** Opening DATASET EXCERPTS block **

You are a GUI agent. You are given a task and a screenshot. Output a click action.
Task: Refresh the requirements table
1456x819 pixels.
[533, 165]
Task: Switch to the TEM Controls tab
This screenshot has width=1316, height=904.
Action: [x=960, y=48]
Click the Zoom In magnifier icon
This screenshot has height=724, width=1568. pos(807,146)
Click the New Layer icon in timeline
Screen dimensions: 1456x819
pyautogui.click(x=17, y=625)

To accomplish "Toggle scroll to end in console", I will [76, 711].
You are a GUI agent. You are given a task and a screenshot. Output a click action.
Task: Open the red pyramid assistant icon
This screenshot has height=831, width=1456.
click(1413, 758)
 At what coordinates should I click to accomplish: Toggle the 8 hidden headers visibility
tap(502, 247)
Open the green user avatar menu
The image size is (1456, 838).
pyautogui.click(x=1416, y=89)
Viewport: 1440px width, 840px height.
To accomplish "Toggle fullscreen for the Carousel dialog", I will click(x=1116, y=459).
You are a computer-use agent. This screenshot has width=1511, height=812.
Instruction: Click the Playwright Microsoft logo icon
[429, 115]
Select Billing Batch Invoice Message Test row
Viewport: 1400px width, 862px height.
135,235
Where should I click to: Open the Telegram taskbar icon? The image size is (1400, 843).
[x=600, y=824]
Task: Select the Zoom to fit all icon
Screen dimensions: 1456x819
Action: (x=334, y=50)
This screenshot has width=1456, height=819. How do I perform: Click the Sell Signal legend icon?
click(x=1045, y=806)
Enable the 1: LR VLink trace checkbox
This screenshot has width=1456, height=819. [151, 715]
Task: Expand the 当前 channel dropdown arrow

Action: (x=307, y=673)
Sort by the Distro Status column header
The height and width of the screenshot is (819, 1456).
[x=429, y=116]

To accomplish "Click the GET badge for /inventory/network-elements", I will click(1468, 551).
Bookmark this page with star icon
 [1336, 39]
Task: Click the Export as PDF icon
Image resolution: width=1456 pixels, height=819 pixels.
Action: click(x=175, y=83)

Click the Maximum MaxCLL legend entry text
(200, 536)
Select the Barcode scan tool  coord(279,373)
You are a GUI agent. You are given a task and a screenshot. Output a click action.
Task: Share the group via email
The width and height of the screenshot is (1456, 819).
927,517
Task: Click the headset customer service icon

** Closing DATASET EXCERPTS block **

** WHAT YOU ARE ASKED TO DO **
Beginning at the first line of the data above, retype each line until you reach the line containing "Open the green user avatar menu", and include that one too. Add nothing else.

** WRITTEN SOLUTION **
You are a GUI agent. You are given a task and a screenshot. Output a click action.
Task: Refresh the requirements table
1456x819 pixels.
[533, 165]
Task: Switch to the TEM Controls tab
This screenshot has width=1316, height=904.
Action: [x=960, y=48]
Click the Zoom In magnifier icon
This screenshot has height=724, width=1568. pos(807,146)
Click the New Layer icon in timeline
Screen dimensions: 1456x819
pyautogui.click(x=17, y=625)

To accomplish "Toggle scroll to end in console", I will [76, 711].
You are a GUI agent. You are given a task and a screenshot. Output a click action.
Task: Open the red pyramid assistant icon
This screenshot has height=831, width=1456.
click(1413, 758)
 At what coordinates should I click to accomplish: Toggle the 8 hidden headers visibility
tap(502, 247)
Open the green user avatar menu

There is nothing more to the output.